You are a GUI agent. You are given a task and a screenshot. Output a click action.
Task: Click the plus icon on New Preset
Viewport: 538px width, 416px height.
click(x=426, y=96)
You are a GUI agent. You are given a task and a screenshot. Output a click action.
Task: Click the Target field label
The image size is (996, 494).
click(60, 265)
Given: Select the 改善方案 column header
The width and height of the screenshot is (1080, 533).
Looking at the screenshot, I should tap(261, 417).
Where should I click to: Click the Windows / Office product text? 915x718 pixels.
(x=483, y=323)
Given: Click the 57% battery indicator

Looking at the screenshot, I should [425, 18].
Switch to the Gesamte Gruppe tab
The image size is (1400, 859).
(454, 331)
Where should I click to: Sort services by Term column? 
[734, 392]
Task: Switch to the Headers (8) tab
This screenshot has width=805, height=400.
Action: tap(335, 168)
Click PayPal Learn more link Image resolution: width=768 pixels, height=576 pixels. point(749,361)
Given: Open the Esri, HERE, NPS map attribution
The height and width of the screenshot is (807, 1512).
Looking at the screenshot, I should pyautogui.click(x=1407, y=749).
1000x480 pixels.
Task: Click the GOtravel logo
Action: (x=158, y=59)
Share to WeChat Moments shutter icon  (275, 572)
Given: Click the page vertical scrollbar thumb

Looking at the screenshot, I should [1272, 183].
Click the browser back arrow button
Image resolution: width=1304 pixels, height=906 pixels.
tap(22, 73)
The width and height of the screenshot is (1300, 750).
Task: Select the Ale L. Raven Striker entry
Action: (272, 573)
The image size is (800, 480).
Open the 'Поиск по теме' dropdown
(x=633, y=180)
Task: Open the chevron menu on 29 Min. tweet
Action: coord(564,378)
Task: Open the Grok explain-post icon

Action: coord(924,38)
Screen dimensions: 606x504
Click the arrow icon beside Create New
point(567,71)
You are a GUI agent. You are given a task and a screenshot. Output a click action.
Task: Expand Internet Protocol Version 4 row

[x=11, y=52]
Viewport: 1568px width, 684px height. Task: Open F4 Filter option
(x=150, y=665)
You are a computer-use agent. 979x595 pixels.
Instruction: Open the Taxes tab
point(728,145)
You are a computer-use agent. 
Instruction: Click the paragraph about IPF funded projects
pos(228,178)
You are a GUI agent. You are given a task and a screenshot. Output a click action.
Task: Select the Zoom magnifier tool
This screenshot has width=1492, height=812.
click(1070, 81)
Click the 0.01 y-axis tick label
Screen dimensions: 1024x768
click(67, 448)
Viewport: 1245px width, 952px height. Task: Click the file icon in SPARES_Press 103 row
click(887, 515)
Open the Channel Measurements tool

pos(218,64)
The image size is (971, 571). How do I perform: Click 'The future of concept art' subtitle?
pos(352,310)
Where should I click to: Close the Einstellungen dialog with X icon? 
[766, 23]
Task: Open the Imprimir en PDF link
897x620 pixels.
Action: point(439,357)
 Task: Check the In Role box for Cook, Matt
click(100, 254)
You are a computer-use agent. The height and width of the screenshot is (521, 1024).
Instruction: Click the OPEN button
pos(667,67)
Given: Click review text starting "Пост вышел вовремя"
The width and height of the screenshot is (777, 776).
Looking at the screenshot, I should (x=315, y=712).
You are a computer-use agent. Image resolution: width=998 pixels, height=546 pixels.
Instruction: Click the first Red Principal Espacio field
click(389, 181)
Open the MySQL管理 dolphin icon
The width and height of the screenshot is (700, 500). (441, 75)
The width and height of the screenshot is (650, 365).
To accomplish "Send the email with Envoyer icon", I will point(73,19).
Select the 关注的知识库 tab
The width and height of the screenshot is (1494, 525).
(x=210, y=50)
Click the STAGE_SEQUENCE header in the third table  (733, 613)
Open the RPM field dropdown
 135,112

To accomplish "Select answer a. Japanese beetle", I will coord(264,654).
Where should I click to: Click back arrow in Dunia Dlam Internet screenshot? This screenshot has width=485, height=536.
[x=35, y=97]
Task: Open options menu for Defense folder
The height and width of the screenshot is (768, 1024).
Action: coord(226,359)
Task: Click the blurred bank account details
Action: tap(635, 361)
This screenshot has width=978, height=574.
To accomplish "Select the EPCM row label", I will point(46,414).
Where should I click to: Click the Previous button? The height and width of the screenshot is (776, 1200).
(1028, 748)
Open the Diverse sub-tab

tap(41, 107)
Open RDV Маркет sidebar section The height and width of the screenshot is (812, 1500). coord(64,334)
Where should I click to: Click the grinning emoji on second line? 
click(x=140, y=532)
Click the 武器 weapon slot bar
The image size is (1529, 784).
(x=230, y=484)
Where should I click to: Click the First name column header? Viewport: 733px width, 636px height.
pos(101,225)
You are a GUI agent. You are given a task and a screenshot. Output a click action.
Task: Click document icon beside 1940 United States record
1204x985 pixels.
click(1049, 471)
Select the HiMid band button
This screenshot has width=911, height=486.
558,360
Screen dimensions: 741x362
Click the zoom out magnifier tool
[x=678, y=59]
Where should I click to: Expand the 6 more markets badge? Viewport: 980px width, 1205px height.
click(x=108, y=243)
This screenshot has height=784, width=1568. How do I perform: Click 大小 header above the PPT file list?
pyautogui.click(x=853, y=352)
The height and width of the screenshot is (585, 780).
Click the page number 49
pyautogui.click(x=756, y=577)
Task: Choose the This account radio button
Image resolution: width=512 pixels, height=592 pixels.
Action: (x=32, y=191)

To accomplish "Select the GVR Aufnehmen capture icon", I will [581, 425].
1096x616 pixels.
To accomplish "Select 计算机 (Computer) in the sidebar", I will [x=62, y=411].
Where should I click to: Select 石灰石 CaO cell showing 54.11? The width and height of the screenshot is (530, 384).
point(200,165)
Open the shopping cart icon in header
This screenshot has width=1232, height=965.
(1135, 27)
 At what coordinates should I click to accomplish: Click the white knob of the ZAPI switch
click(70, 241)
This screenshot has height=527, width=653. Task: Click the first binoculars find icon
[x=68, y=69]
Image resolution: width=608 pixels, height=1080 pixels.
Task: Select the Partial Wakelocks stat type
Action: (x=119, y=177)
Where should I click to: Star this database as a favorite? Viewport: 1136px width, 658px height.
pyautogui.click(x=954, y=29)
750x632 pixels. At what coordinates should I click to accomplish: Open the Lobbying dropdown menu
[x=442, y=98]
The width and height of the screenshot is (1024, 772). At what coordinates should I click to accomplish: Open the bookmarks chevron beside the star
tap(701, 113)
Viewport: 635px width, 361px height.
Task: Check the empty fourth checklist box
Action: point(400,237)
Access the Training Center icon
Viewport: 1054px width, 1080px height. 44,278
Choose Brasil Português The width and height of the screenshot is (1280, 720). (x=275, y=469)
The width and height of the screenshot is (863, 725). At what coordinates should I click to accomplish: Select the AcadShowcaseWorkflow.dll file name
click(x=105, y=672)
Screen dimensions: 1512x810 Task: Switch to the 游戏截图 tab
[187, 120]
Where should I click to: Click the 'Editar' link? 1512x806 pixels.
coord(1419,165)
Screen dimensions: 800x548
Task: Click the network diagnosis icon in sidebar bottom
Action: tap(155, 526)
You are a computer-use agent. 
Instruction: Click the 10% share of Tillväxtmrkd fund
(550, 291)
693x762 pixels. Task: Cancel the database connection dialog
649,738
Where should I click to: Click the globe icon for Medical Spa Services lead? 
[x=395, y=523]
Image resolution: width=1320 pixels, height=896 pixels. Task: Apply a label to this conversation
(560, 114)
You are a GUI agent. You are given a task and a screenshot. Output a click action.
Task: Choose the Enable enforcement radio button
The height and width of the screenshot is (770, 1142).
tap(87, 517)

● ● ● ● ●

### Action item
Transcribe the records above with every character unchanged.

### Expected answer
You are a GUI agent. You are given a task and a screenshot. Output a click action.
Task: Click the plus icon on New Preset
Viewport: 538px width, 416px height.
click(x=426, y=96)
You are a GUI agent. You are given a task and a screenshot. Output a click action.
Task: Click the Target field label
The image size is (996, 494).
click(60, 265)
Given: Select the 改善方案 column header
The width and height of the screenshot is (1080, 533).
Looking at the screenshot, I should tap(261, 417).
Where should I click to: Click the Windows / Office product text? 915x718 pixels.
(x=483, y=323)
Given: Click the 57% battery indicator

Looking at the screenshot, I should [425, 18].
Switch to the Gesamte Gruppe tab
The image size is (1400, 859).
(454, 331)
Where should I click to: Sort services by Term column? 
[734, 392]
Task: Switch to the Headers (8) tab
This screenshot has width=805, height=400.
Action: tap(335, 168)
Click PayPal Learn more link Image resolution: width=768 pixels, height=576 pixels. point(749,361)
Given: Open the Esri, HERE, NPS map attribution
The height and width of the screenshot is (807, 1512).
Looking at the screenshot, I should pyautogui.click(x=1407, y=749).
1000x480 pixels.
Task: Click the GOtravel logo
Action: (x=158, y=59)
Share to WeChat Moments shutter icon  (275, 572)
Given: Click the page vertical scrollbar thumb

Looking at the screenshot, I should [1272, 183].
Click the browser back arrow button
Image resolution: width=1304 pixels, height=906 pixels.
tap(22, 73)
The width and height of the screenshot is (1300, 750).
Task: Select the Ale L. Raven Striker entry
Action: (272, 573)
The image size is (800, 480).
Open the 'Поиск по теме' dropdown
(x=633, y=180)
Task: Open the chevron menu on 29 Min. tweet
Action: coord(564,378)
Task: Open the Grok explain-post icon

Action: coord(924,38)
Screen dimensions: 606x504
Click the arrow icon beside Create New
point(567,71)
You are a GUI agent. You are given a task and a screenshot. Output a click action.
Task: Expand Internet Protocol Version 4 row

[x=11, y=52]
Viewport: 1568px width, 684px height. Task: Open F4 Filter option
(x=150, y=665)
You are a computer-use agent. 979x595 pixels.
Instruction: Open the Taxes tab
point(728,145)
You are a computer-use agent. 
Instruction: Click the paragraph about IPF funded projects
pos(228,178)
You are a GUI agent. You are given a task and a screenshot. Output a click action.
Task: Select the Zoom magnifier tool
This screenshot has width=1492, height=812.
click(1070, 81)
Click the 0.01 y-axis tick label
Screen dimensions: 1024x768
click(67, 448)
Viewport: 1245px width, 952px height. Task: Click the file icon in SPARES_Press 103 row
click(887, 515)
Open the Channel Measurements tool

pos(218,64)
The image size is (971, 571). How do I perform: Click 'The future of concept art' subtitle?
pos(352,310)
Where should I click to: Close the Einstellungen dialog with X icon? 
[766, 23]
Task: Open the Imprimir en PDF link
897x620 pixels.
Action: point(439,357)
 Task: Check the In Role box for Cook, Matt
click(100, 254)
You are a computer-use agent. The height and width of the screenshot is (521, 1024).
Instruction: Click the OPEN button
pos(667,67)
Given: Click review text starting "Пост вышел вовремя"
The width and height of the screenshot is (777, 776).
Looking at the screenshot, I should (x=315, y=712).
You are a computer-use agent. Image resolution: width=998 pixels, height=546 pixels.
Instruction: Click the first Red Principal Espacio field
click(389, 181)
Open the MySQL管理 dolphin icon
The width and height of the screenshot is (700, 500). (441, 75)
The width and height of the screenshot is (650, 365).
To accomplish "Send the email with Envoyer icon", I will point(73,19).
Select the 关注的知识库 tab
The width and height of the screenshot is (1494, 525).
(x=210, y=50)
Click the STAGE_SEQUENCE header in the third table  (733, 613)
Open the RPM field dropdown
 135,112

To accomplish "Select answer a. Japanese beetle", I will coord(264,654).
Where should I click to: Click back arrow in Dunia Dlam Internet screenshot? This screenshot has width=485, height=536.
[x=35, y=97]
Task: Open options menu for Defense folder
The height and width of the screenshot is (768, 1024).
Action: coord(226,359)
Task: Click the blurred bank account details
Action: tap(635, 361)
This screenshot has width=978, height=574.
To accomplish "Select the EPCM row label", I will point(46,414).
Where should I click to: Click the Previous button? The height and width of the screenshot is (776, 1200).
(1028, 748)
Open the Diverse sub-tab

tap(41, 107)
Open RDV Маркет sidebar section The height and width of the screenshot is (812, 1500). coord(64,334)
Where should I click to: Click the grinning emoji on second line? 
click(x=140, y=532)
Click the 武器 weapon slot bar
The image size is (1529, 784).
(x=230, y=484)
Where should I click to: Click the First name column header? Viewport: 733px width, 636px height.
pos(101,225)
You are a GUI agent. You are given a task and a screenshot. Output a click action.
Task: Click document icon beside 1940 United States record
1204x985 pixels.
click(1049, 471)
Select the HiMid band button
This screenshot has width=911, height=486.
558,360
Screen dimensions: 741x362
Click the zoom out magnifier tool
[x=678, y=59]
Where should I click to: Expand the 6 more markets badge? Viewport: 980px width, 1205px height.
click(x=108, y=243)
This screenshot has height=784, width=1568. How do I perform: Click 大小 header above the PPT file list?
pyautogui.click(x=853, y=352)
The height and width of the screenshot is (585, 780).
Click the page number 49
pyautogui.click(x=756, y=577)
Task: Choose the This account radio button
Image resolution: width=512 pixels, height=592 pixels.
Action: (x=32, y=191)

To accomplish "Select the GVR Aufnehmen capture icon", I will [581, 425].
1096x616 pixels.
To accomplish "Select 计算机 (Computer) in the sidebar", I will [x=62, y=411].
Where should I click to: Select 石灰石 CaO cell showing 54.11? The width and height of the screenshot is (530, 384).
point(200,165)
Open the shopping cart icon in header
This screenshot has width=1232, height=965.
(1135, 27)
 At what coordinates should I click to accomplish: Click the white knob of the ZAPI switch
click(70, 241)
This screenshot has height=527, width=653. Task: Click the first binoculars find icon
[x=68, y=69]
Image resolution: width=608 pixels, height=1080 pixels.
Task: Select the Partial Wakelocks stat type
Action: (x=119, y=177)
Where should I click to: Star this database as a favorite? Viewport: 1136px width, 658px height.
pyautogui.click(x=954, y=29)
750x632 pixels. At what coordinates should I click to accomplish: Open the Lobbying dropdown menu
[x=442, y=98]
The width and height of the screenshot is (1024, 772). At what coordinates should I click to accomplish: Open the bookmarks chevron beside the star
tap(701, 113)
Viewport: 635px width, 361px height.
Task: Check the empty fourth checklist box
Action: point(400,237)
Access the Training Center icon
Viewport: 1054px width, 1080px height. 44,278
Choose Brasil Português The width and height of the screenshot is (1280, 720). (x=275, y=469)
The width and height of the screenshot is (863, 725). At what coordinates should I click to accomplish: Select the AcadShowcaseWorkflow.dll file name
click(x=105, y=672)
Screen dimensions: 1512x810 Task: Switch to the 游戏截图 tab
[187, 120]
Where should I click to: Click the 'Editar' link? 1512x806 pixels.
coord(1419,165)
Screen dimensions: 800x548
Task: Click the network diagnosis icon in sidebar bottom
Action: tap(155, 526)
You are a computer-use agent. 
Instruction: Click the 10% share of Tillväxtmrkd fund
(550, 291)
693x762 pixels. Task: Cancel the database connection dialog
649,738
Where should I click to: Click the globe icon for Medical Spa Services lead? 
[x=395, y=523]
Image resolution: width=1320 pixels, height=896 pixels. Task: Apply a label to this conversation
(560, 114)
You are a GUI agent. You are given a task and a screenshot. Output a click action.
Task: Choose the Enable enforcement radio button
The height and width of the screenshot is (770, 1142).
tap(87, 517)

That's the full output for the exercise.